Pending regulatory approval, the FAST project is targeted for start-up in 2021.
Situated on the western side of Southampton Water, the Fawley refinery—the UK’s largest—features a mile-long marine terminal that annually handles about 2,000 ship movements and 22 million tonnes of crude and other products.
TRANSPORTATION Quick Takes
Jordan Cove LNG receives final EIS
Jordan Cove LNG in Coos Bay, Ore., and the associated Pacific Connector natural gas pipeline received a final environmental impact statement (EIS) from the US Federal Energy Regulatory Commission (FERC) noting “temporary, long-term, and permanent impacts on the environment.” FERC stated that many of the impacts either were not significant or could be made less than significant with mitigation, but that others would be adverse and significant.
Specifically, the final EIS concluded that construction would temporarily, but significantly impact housing in Coos Bay; that building and operating the project would permanently and significantly impact the visual character of Coos Bay; that noise resulting from pile driving activities at the LNG plant would temporarily, but significantly impact the Coos Bay area; and that the project could have a significant impact on the Southwest Oregon Regional Airport operations. Building and operating the project also is likely to adversely affect 18 federally-listed or proposed threatened and endangered species.
The LNG plant would use five trains to liquefy up to 1.04 bcfd of natural gas for export. The roughly 200-acre plant site would include: a pipeline gas conditioning facility; five gas liquefaction trains; two full-containment LNG storage tanks and associated equipment; LNG loading platform and transfer line; and marine facilities. As proposed, the LNG plant would load about 120 LNG carriers per year.
The 229-mile, 36-in. OD pipeline would originate at interconnections with existing pipeline systems in Klamath County, Ore., and would span parts of Klamath, Jackson, Douglas, and Coos Counties, Ore., before connecting with the LNG plant, carrying up to 1.2 bcfd. It would include one compressor station.
The final EIS recommended project-specific impact avoidance, minimization, and mitigation measures in addition to those already put forward by the company.
Sempra, Mitsui sign MOU for LNG export projects
Sempra Energy and Mitsui & Co. Ltd. have signed a memorandum of understanding (MOU) for development of the Cameron LNG Phase 2 project in Louisiana and a future expansion of the Energía Costa Azul (ECA) LNG project in Baja California, Mexico.
The MOU contemplates the continued mutual support for the development of Cameron LNG Phase 2, including Mitsui’s purchase of up to one-third of the available capacity of the project, as well as the potential offtake of 1 million tonnes/year of LNG and equity participation in a future expansion of ECA LNG (OGJ Online, Nov. 5, 2018).
ECA LNG is being developed with IEnova, Sempra’s subsidiary in Mexico. Phase 1 includes one liquefaction train with an export capacity of 2.4 million tpy.
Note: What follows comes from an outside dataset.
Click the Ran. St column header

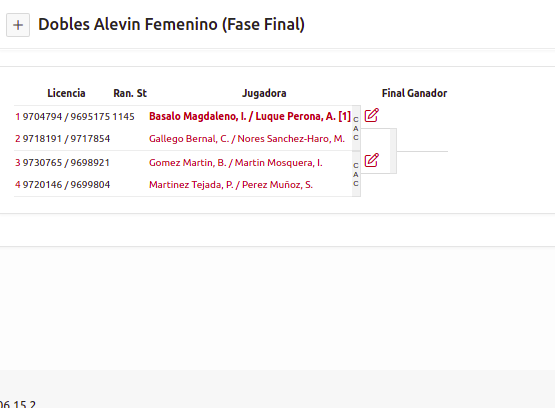(x=130, y=93)
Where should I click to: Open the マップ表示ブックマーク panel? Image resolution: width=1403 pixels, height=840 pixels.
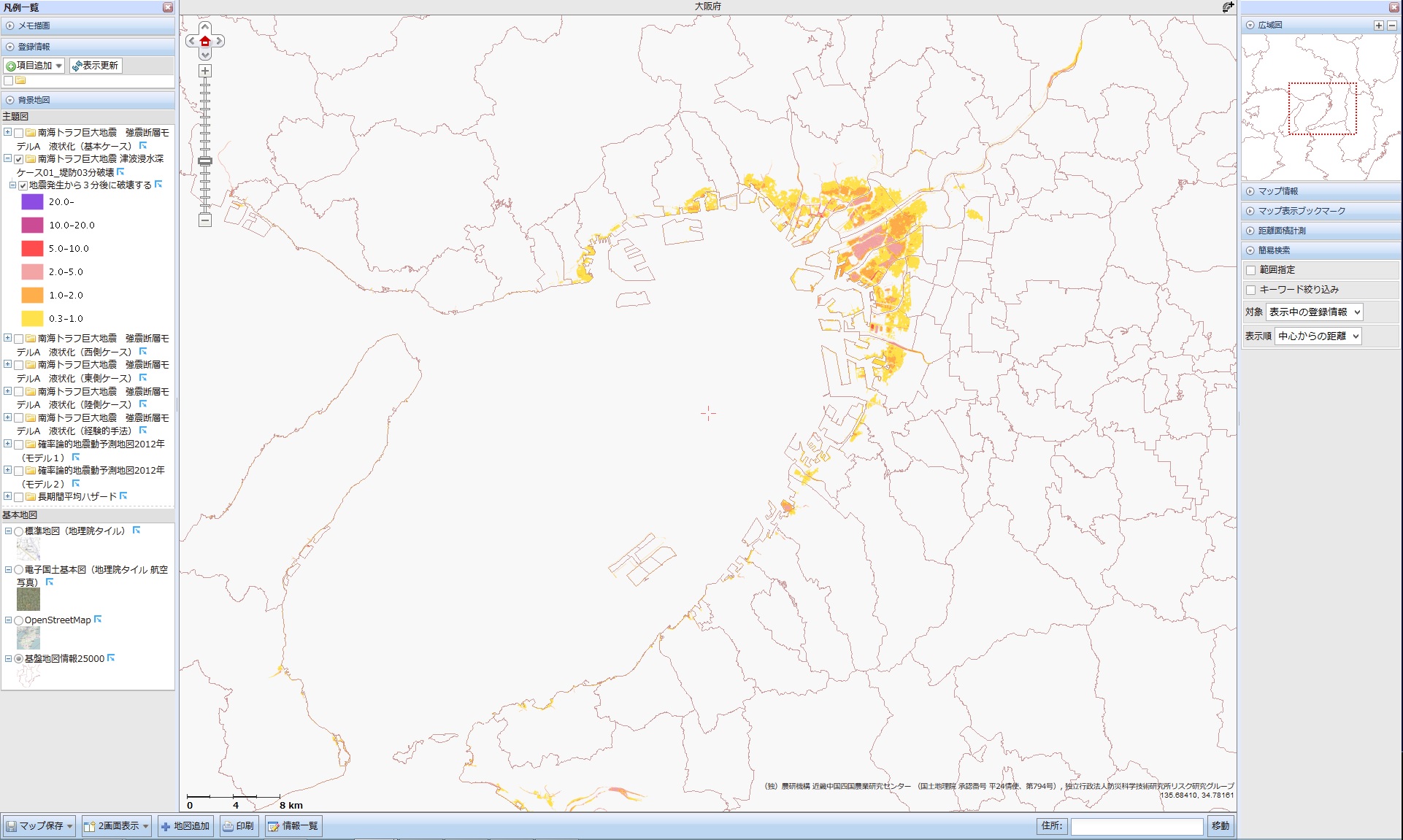tap(1301, 211)
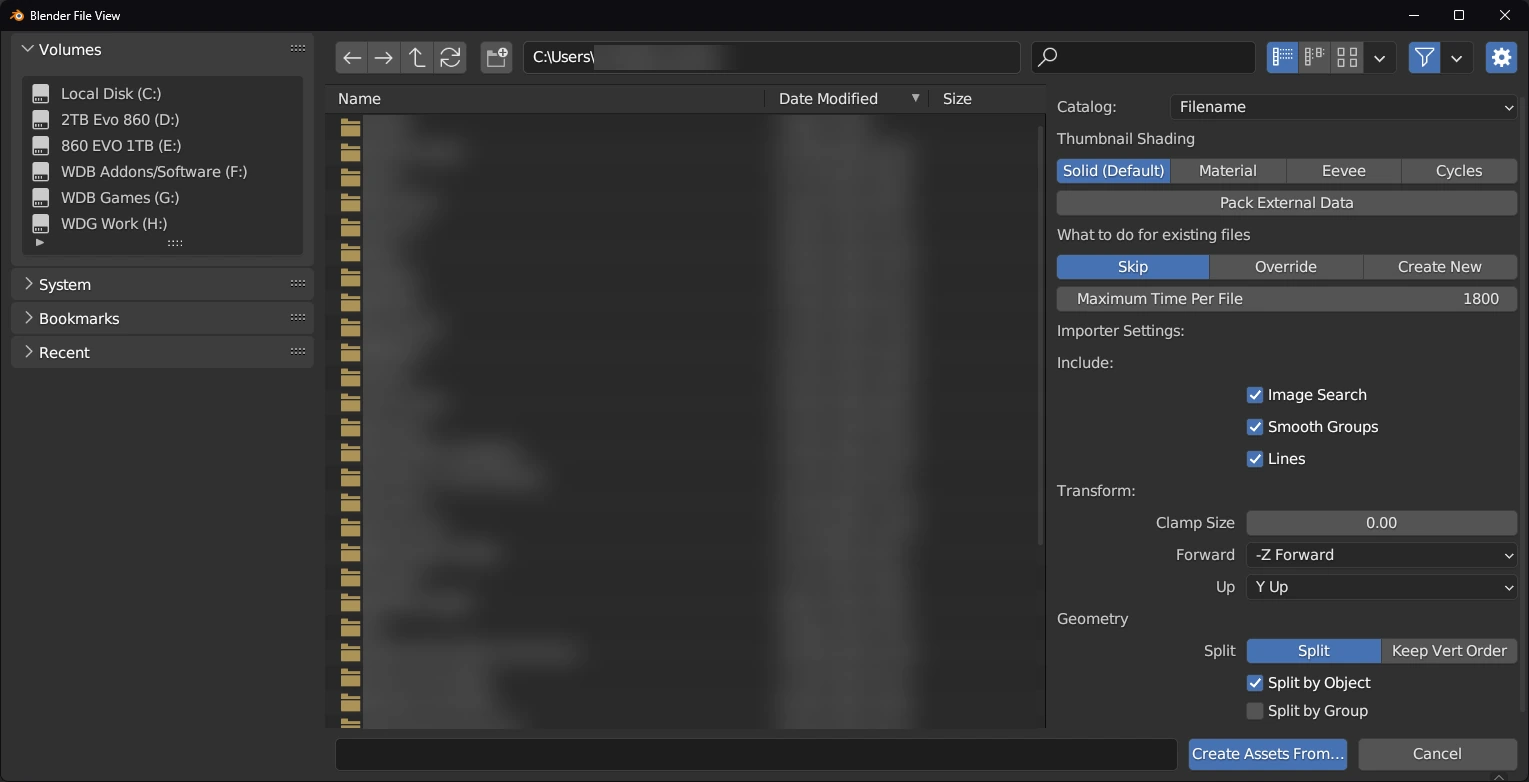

ECA LNG future expansion would include additional trains with an expected export capacity of 12 million tpy.
Train 1 of Cameron LNG Phase 1 started commercial operations in August. Trains 2 and 3 are expected to begin LNG production in the first quarter and second quarter of 2020, respectively. Cameron LNG Phase 2, which has all necessary permits from the Federal Energy Regulatory Commission, encompasses up to two additional liquefaction trains and up to two additional LNG storage tanks. Mitsui is also an equity owner of Cameron LNG LLC, the development company for Cameron LNG Phase 1 and Phase 2.
Sempra LNG and Mitsui are currently working to negotiate and finalize a definitive 20-yr LNG sales-and-purchase agreement for the potential purchase of 0.8 million tpy of LNG from the ECA LNG Phase 1 project.
Development of the LNG export projects is contingent upon obtaining customer commitments, completing commercial agreements, securing permits, obtaining financing, and reaching final investment decisions, amongst other factors. The ability to complete construction projects, such as the Cameron LNG export project, is subject to risk and uncertainties.